Tax and financial planning experts warn that Biden’s proposal would be very difficult to implement and would result in a huge tax hit on the very rich.
Mallon FitzPatrick, a managing director at Robertson Stephens, a boutique wealth management firm, said the proposal would make it tougher to pass on legacy wealth.
“A lot of this proposal is aiming at people who are just slowly growing assets and not paying any tax because they’re not realizing any gain and are expecting to pass on wealth to their heirs or whomever without paying taxes on it,” he said. “The mega, mega wealthy rely on that.
“That’s why I think it’s unpopular,” he said.
But he added it’s “hard to enforce.”
“You’re asking for the first time that I know of for people to report net worth,” he said. “They’re going to self-report or have a professional report how wealthy they are.
“It’s just [very] complex as I read it,” he remarked. “It’s not fully fleshed out.”
Under Biden’s plan, taxpayers with more than $100 million in wealth would be required to report to the IRS on an annual basis the total estimated value of their assets in specified classes as well as their liabilities.

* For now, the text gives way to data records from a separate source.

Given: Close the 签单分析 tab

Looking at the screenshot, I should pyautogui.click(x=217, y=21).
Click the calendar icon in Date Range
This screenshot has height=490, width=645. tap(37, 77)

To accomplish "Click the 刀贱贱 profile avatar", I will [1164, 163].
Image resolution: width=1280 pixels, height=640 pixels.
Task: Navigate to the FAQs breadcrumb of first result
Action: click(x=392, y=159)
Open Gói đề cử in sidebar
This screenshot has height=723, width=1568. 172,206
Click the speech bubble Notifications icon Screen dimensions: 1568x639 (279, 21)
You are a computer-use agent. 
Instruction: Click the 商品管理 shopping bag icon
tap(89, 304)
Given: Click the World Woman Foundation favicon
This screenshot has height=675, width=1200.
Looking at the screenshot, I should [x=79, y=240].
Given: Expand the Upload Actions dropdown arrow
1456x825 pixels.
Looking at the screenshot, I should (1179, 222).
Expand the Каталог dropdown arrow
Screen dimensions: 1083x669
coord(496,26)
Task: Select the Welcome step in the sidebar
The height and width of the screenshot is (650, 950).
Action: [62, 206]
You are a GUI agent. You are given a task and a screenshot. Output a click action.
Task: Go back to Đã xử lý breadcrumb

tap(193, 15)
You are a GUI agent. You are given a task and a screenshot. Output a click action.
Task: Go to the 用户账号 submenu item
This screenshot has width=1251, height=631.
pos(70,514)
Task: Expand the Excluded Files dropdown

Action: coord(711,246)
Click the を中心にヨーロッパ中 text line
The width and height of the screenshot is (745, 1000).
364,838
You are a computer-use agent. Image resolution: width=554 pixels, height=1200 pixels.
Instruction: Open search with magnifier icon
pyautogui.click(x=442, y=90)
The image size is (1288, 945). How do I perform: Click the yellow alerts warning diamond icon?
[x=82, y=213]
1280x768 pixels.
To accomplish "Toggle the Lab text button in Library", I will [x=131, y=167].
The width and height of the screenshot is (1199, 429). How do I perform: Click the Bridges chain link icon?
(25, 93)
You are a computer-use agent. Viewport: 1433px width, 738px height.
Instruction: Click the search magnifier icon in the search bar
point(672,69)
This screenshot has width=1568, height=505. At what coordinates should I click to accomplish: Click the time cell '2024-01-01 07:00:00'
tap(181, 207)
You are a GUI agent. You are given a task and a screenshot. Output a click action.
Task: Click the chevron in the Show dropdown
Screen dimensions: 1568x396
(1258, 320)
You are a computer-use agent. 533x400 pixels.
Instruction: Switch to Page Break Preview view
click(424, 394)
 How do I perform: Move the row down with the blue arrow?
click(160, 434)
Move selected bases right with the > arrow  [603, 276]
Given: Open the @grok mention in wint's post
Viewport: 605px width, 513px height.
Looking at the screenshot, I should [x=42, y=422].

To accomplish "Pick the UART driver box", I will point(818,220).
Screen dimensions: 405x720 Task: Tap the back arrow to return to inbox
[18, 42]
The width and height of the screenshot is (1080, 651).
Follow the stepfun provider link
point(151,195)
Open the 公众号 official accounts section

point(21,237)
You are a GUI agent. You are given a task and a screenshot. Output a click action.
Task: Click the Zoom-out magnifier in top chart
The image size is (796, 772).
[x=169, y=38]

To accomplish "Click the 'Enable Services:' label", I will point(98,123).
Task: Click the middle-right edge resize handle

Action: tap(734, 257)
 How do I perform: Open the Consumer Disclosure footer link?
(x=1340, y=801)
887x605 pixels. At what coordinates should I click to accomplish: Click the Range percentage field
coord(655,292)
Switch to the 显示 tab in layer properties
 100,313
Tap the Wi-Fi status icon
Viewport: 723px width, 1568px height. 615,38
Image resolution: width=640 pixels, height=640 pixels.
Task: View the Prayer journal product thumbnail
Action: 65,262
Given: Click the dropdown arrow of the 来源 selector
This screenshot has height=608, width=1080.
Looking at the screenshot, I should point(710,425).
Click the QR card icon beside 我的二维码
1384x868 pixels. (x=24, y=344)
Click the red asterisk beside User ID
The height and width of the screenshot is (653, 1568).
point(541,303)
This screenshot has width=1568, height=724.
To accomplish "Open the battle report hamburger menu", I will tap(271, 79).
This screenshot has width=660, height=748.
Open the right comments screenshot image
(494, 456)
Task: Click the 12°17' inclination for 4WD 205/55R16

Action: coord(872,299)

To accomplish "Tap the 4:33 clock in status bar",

More liquid assets such as stock would be valued by using year-end market prices to determine unrealized capital gains.
The increase in value of nontradeable assets such as businesses and real estate would be determined by what the Treasury Department is calling a “conservative floating annual return” calculated by the five-year Treasury rate plus 2 percentage points.
Taxpayers would be able to pay off the big initial tax hit in nine annual installments.
FitzPatrick called the proposal a “derivative” of Sen. Elizabeth Warren’s (D-Mass.) proposal to implement a 2 percent annual tax on the net worth of households and trusts between $50 million and $1 billion and a 1 percent annual surtax — or 3 percent overall — on the net worth of households and trusts above $1 billion.
He said the proposal potentially could tax the unrealized gains of assets going back years or decades.
Warren on Tuesday praised the president’s proposal as something that would address some of the constitutional concerns raised about her own plan, which has been criticized by some Republicans as an unconstitutional seizure of wealth.
“The president wants to do it all. Invest in education, health care, housing and reduce the deficit and he’s willing to ask billionaires to pay more in taxes to get that done,” she said.
Speaking of the billionaires tax, she said, “I would have gone further, but I like the direction the president is going in.”
“He has quite elegantly sidestepped the constitutional issue that some people wanted to raise in connection with my proposal,” she said. “The president has taken that issue off the table, and good for him.”
Biden’s tax plan needs the support of every member of the Senate Democratic Conference to pass the upper chamber, as no Republican would vote for it.
Democrats are still hoping to pass some kind of tax reform under the budget reconciliation process to circumvent a GOP filibuster.